PASUNDAN EKSPRES – Ahmad Rizal, Calon Anggota Legislatif DPRD Dapil 4 Kabupaten Subang, memberikan klarifikasi terkait dugaan keterlibatannya dalam tindakan meneror warga di Desa Tambak Jati, Kecamatan Patokbeusi, menggunakan petasan setelah suaranya menurun dalam Pileg.
Ahmad membantah keras tuduhan tersebut, menyatakan bahwa informasi yang beredar tidak akurat. Ia menegaskan bahwa dirinya tidak terlibat dalam tindakan meneror dengan menggunakan petasan.
“Kabar tersebut sepenuhnya tidak benar. Jika ada warga yang merasa diteror, tanyakan kepada mereka langsung. Bahkan ada yang meminta petasan kepada saya tanpa ada keterlibatan teror,” ungkap Ahmad kepada wartawan di Kantor Kecamatan Patokbeusi, Senin (26/2/2024).
Baca Juga:Memasyarakatkan Sepakbola Sejak Dini, Tangguh Gelar Turnamen Geas Usia 10 TahunHasil Perhitungan Berbeda, Relawan PKB Curiga Ada Pergeseran Suara Ilegal
Ahmad menjelaskan bahwa penggunaan petasan terjadi di beberapa titik di Desa Tambak Jati, namun hanya satu kampung yang mempermasalahkan insiden tersebut.
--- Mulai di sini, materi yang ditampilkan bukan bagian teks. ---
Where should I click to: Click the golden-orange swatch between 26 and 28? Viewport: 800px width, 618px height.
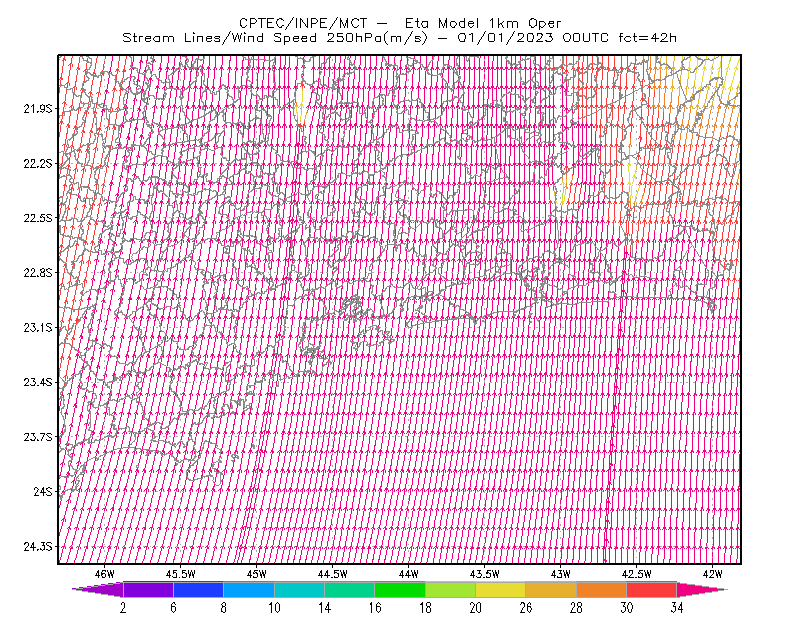[551, 589]
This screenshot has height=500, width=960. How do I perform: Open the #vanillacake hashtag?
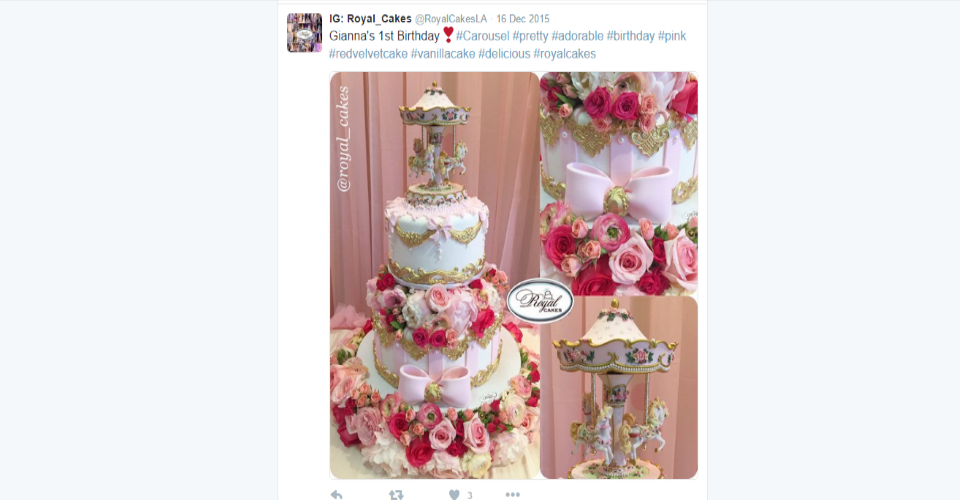443,54
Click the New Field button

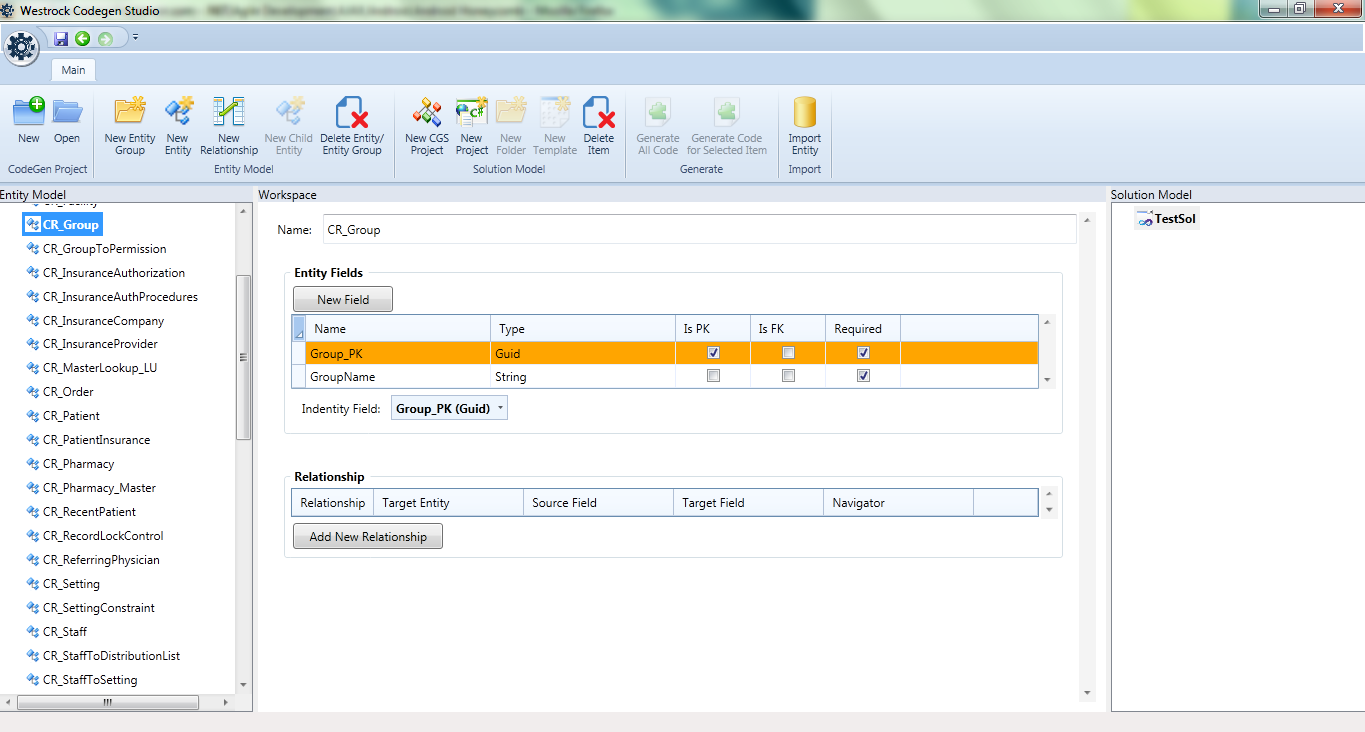[x=343, y=300]
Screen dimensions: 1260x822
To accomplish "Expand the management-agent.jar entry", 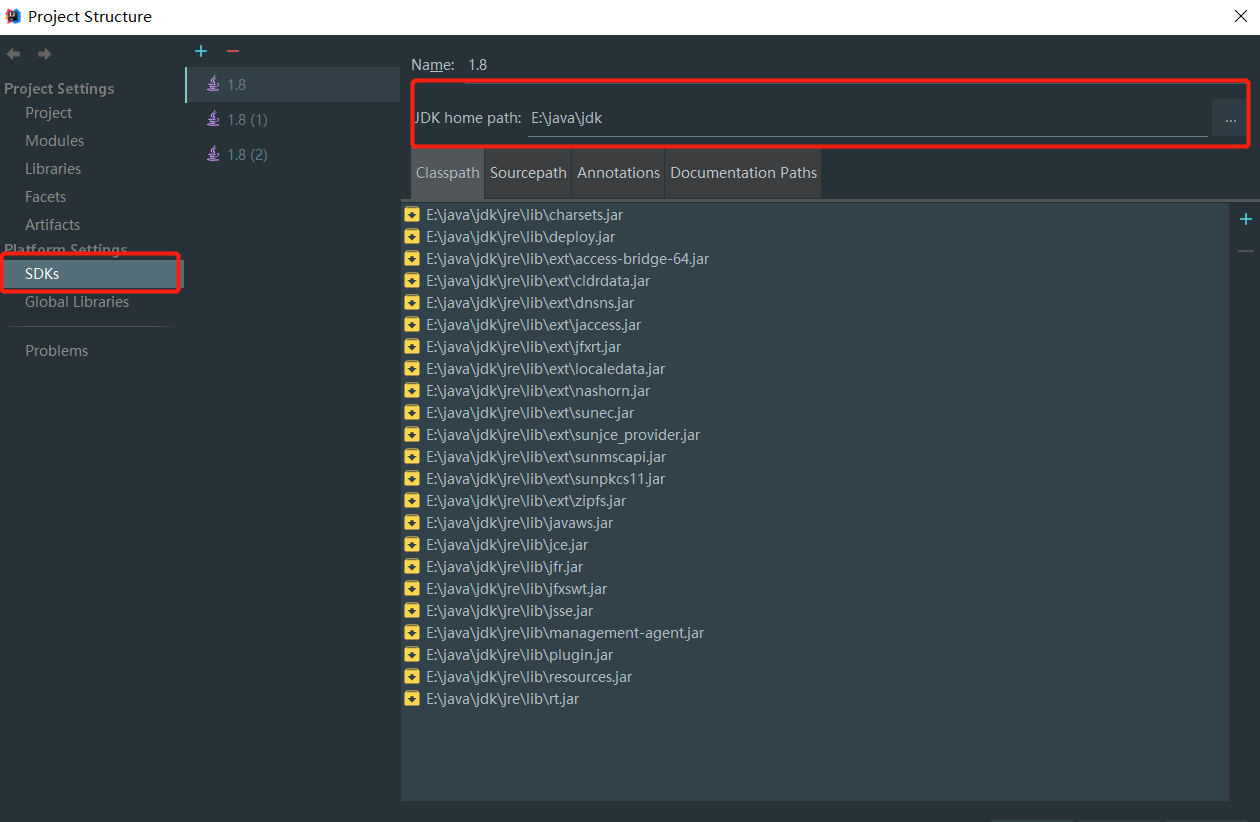I will coord(412,632).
“Jika memang ada warga yang merasa diteror, mengapa hanya satu kampung yang protes, padahal ada delapan kampung lainnya yang turut serta menyalakan petasan,” tegasnya.
Selain membantah tuduhan meneror warga, Ahmad juga memberikan penjelasan terkait pembongkaran jalan yang dilakukan olehnya.
Ia menegaskan bahwa pembangunan jalan tersebut bukan menggunakan dana aspirasi masyarakat, melainkan dana pribadi saat menjabat sebagai anggota DPRD Subang periode 2014-2019.
“Tentang pembongkaran coran, itu sudah ada kesepakatan dan janji bersama warga Blok Jambu yang sepenuhnya memilih saya. Saya tegaskan, jalan coran itu bukan dana aspirasi, melainkan uang pribadi dan bukan jalan umum, tapi jalan buntu,” jelasnya.
Sebelumnya, caleg tersebut dituduh meneror warga dengan menyalakan petasan di menara Mesjid Tegal Koneng, Desa Tambak Jati, Kecamatan Patokbeusi, Kabupaten Subang, setelah diduga kalah dalam Pileg 2024 di Dapil 4 Kabupaten Subang.
Tindakan tersebut juga melibatkan anak buahnya menyalakan petasan di wilayah dengan perolehan suara rendah, yang kemudian menjadi viral di media sosial.